POLARIS INDUSTRIES INC.
RESTRICTED STOCK UNIT AWARD AGREEMENT

Participant: Christopher Musso    

In accordance with the terms of the Polaris Industries Inc. 2007 Omnibus Incentive Plan (As Amended and Restated April 30, 2015) (the "Plan"), Polaris Industries Inc. (the “Company”) hereby grants to you, the Participant named above, an award of Restricted Stock Units involving the number of such Units set forth in the table below. The terms and conditions of this Award are set forth in this Agreement, consisting of this cover page, the Award Terms and Conditions on the following pages, and in the Plan document, a copy of which has been provided to you. Unless the context indicates otherwise, any capitalized term that is not defined in this Agreement shall have the meaning set forth in the Plan as it currently exists or as it is amended in the future.

Number of Restricted Stock Units Granted:
30,000
 
Grant Date:
November 6, 2017
 
Vesting Schedule:
Vesting Date
Number of Units That Vest
 
March 31, 2019
2,500
 
June 30, 2019
2,500
 
September 30, 2019
2,500
 
December 31, 2019
2,500
 
March 31, 2020
2,500
 
June 30, 2020
2,500
 
September 30, 2020
2,500
 
December 31, 2020
2,500
 
March 31, 2021
2,500
 
June 30, 2021
2,500
 
September 30, 2021
2,500
 
December 31, 2021
2,500

All terms, provisions and conditions applicable to Restricted Stock Unit Awards set forth in the Plan and not set forth in this Agreement are incorporated by reference into this Agreement.

By signing below or otherwise evidencing your acceptance of this Agreement in a manner approved by the Company, you agree to all of the terms and conditions contained in this Agreement and in the Plan. You acknowledge that you have received and reviewed these documents and that they set forth the entire agreement between you and the Company regarding your rights and obligations in connection with this Restricted Stock Unit Award.

 
EMPLOYEE
 
POLARIS INDUSTRIES INC.
Agreed:
       /s/ Christopher Musso
 
  /s/ James P. Williams
 
Name: Christopher Musso
 
James P. Williams
 
 
 
Senior Vice President, Chief Human Resources Officer

Attachment: Award Terms and Conditions







Polaris Industries Inc.
2007 Omnibus Incentive Plan
(As Amended and Restated April 30, 2015)
Restricted Stock Unit Award Agreement

Award Terms and Conditions

1.
Award of Restricted Stock Units. The Company hereby confirms the grant to you, as of the Grant Date and subject to the terms and conditions of this Agreement and the Plan, of the number of Restricted Stock Units identified on the cover page of this Agreement (the "Units"). Each Unit represents the right to receive one Share of the Company’s common stock. The Units granted to you will be credited to an account in your name maintained by the Company. This account shall be unfunded and maintained for book-keeping purposes only, with the Units simply representing an unfunded and unsecured obligation of the Company.

2.
Restrictions Applicable to Units. Neither this Award nor the Units subject to this Award may be sold, assigned, transferred, exchanged or encumbered other than by will or the laws of descent and distribution. Any attempted transfer in violation of this Section 2 shall be void and ineffective. The Units and your right to receive Shares in settlement of the Units under this Agreement shall be subject to forfeiture except to extent the Units have vested as provided in Section 4.

3.

# TASK OBJECTIVE:
Continue the Polaris Industries restricted stock unit award agreement from the point where it stops.

# AVAILABLE DATA:
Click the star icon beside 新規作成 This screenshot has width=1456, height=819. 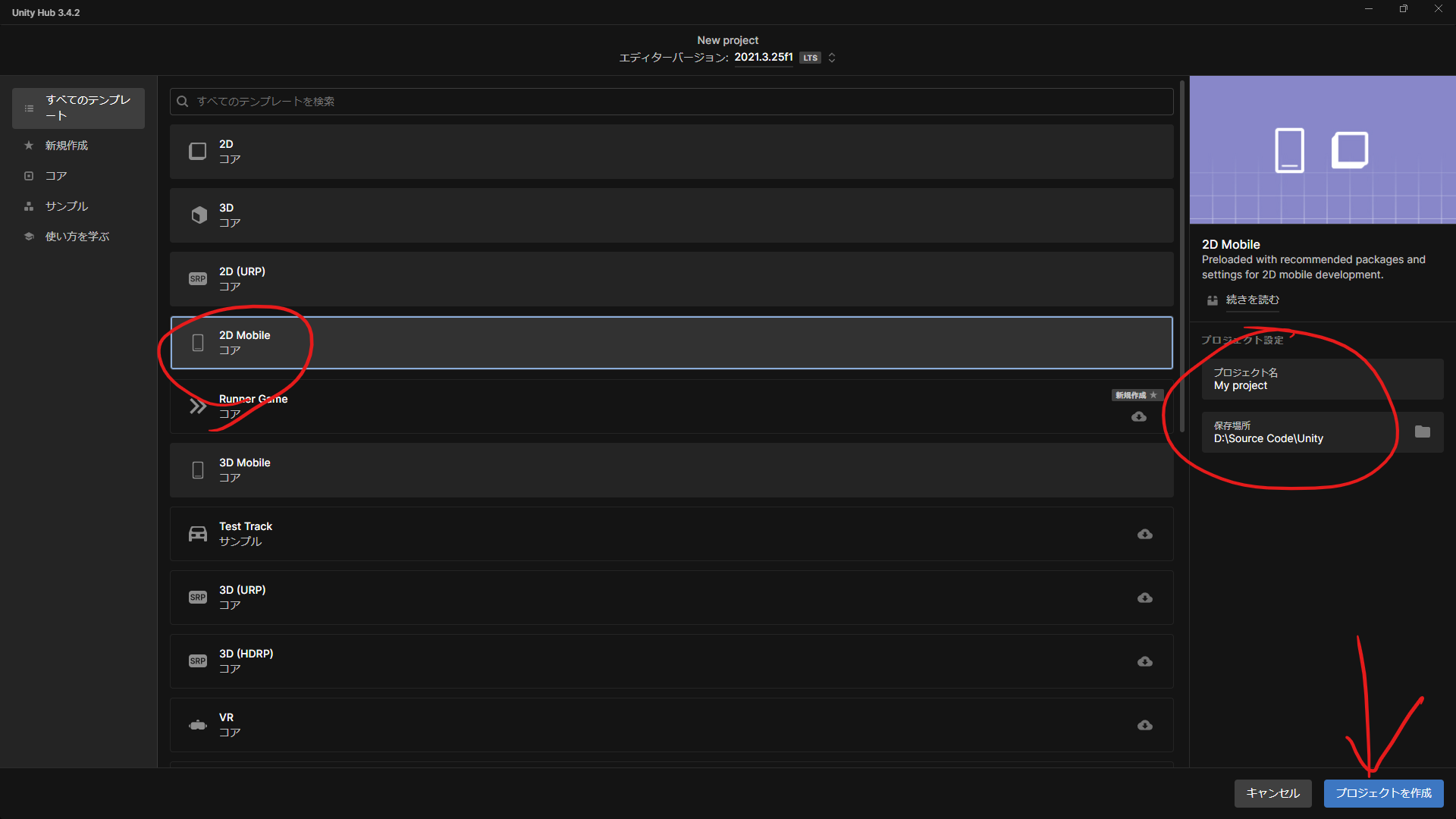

# EXERCISE RESPONSE:
No Shareholder Rights. The Units subject to this Award do not entitle you to any rights of a shareholder of the Company’s common stock. You will not have any of the rights of a shareholder of the Company in connection with the grant of Units subject to this Agreement unless and until Shares are issued to you upon settlement of the Units as provided in Section 5.

4.
Vesting and Forfeiture of Units. The Units shall vest at the earliest of the following times and to the degree specified. For purposes of this Agreement, use of the terms “employment” and “employed” refers to providing services to the Company and its Affiliates in the capacity of an Employee, Nonemployee Director or Third-Party Service Provider.

(a)
Scheduled Vesting. The Units shall vest in accordance with the Vesting Schedule set forth on the cover page to this Agreement, so long as your employment has been continuous since the Grant Date. Notwithstanding the foregoing, if you experience an involuntary termination of employment for reasons other than Cause, or terminate your employment for Good Reason (as defined below), then all of the Units subject to this Award shall vest as of the termination date.


(b)
Change of Control. If a Change of Control occurs while you continue to be employed and before all of the Units have otherwise vested in accordance with the Vesting Schedule, then the following shall apply:

(1)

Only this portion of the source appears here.